◆ **Problem details**: Please write out each entry exactly as it appears.
......
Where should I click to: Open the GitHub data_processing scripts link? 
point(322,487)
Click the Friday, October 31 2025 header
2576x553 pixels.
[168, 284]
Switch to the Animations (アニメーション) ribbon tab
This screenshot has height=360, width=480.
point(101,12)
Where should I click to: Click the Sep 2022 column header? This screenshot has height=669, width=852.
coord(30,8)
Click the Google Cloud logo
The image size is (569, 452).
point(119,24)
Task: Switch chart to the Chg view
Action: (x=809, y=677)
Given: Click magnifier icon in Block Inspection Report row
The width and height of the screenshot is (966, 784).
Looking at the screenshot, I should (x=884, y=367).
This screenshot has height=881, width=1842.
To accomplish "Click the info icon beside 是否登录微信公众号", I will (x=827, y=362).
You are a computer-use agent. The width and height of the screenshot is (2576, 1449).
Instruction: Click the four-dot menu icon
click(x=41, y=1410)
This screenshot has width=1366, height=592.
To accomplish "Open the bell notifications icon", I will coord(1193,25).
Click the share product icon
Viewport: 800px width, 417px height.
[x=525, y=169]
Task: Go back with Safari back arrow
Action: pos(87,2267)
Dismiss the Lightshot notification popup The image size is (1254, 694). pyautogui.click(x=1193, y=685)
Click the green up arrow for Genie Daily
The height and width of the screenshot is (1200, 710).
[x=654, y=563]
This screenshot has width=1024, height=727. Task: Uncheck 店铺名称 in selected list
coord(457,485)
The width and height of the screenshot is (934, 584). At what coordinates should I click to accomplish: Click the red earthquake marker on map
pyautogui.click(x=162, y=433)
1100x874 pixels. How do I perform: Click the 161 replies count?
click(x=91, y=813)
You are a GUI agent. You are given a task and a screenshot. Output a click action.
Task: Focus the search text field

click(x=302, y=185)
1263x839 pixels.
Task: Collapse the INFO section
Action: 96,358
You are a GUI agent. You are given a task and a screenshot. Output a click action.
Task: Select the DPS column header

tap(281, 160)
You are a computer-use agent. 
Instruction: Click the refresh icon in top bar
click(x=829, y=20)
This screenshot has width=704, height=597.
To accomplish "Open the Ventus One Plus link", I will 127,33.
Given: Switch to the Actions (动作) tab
......
◆ **Answer area**:
Where should I click to: Open the GitHub data_processing scripts link? 
point(322,487)
Click the Friday, October 31 2025 header
2576x553 pixels.
[168, 284]
Switch to the Animations (アニメーション) ribbon tab
This screenshot has height=360, width=480.
point(101,12)
Where should I click to: Click the Sep 2022 column header? This screenshot has height=669, width=852.
coord(30,8)
Click the Google Cloud logo
The image size is (569, 452).
point(119,24)
Task: Switch chart to the Chg view
Action: (x=809, y=677)
Given: Click magnifier icon in Block Inspection Report row
The width and height of the screenshot is (966, 784).
Looking at the screenshot, I should (x=884, y=367).
This screenshot has height=881, width=1842.
To accomplish "Click the info icon beside 是否登录微信公众号", I will (x=827, y=362).
You are a computer-use agent. The width and height of the screenshot is (2576, 1449).
Instruction: Click the four-dot menu icon
click(x=41, y=1410)
This screenshot has width=1366, height=592.
To accomplish "Open the bell notifications icon", I will coord(1193,25).
Click the share product icon
Viewport: 800px width, 417px height.
[x=525, y=169]
Task: Go back with Safari back arrow
Action: pos(87,2267)
Dismiss the Lightshot notification popup The image size is (1254, 694). pyautogui.click(x=1193, y=685)
Click the green up arrow for Genie Daily
The height and width of the screenshot is (1200, 710).
[x=654, y=563]
This screenshot has width=1024, height=727. Task: Uncheck 店铺名称 in selected list
coord(457,485)
The width and height of the screenshot is (934, 584). At what coordinates should I click to accomplish: Click the red earthquake marker on map
pyautogui.click(x=162, y=433)
1100x874 pixels. How do I perform: Click the 161 replies count?
click(x=91, y=813)
You are a GUI agent. You are given a task and a screenshot. Output a click action.
Task: Focus the search text field

click(x=302, y=185)
1263x839 pixels.
Task: Collapse the INFO section
Action: 96,358
You are a GUI agent. You are given a task and a screenshot. Output a click action.
Task: Select the DPS column header

tap(281, 160)
You are a computer-use agent. 
Instruction: Click the refresh icon in top bar
click(x=829, y=20)
This screenshot has width=704, height=597.
To accomplish "Open the Ventus One Plus link", I will 127,33.
Given: Switch to the Actions (动作) tab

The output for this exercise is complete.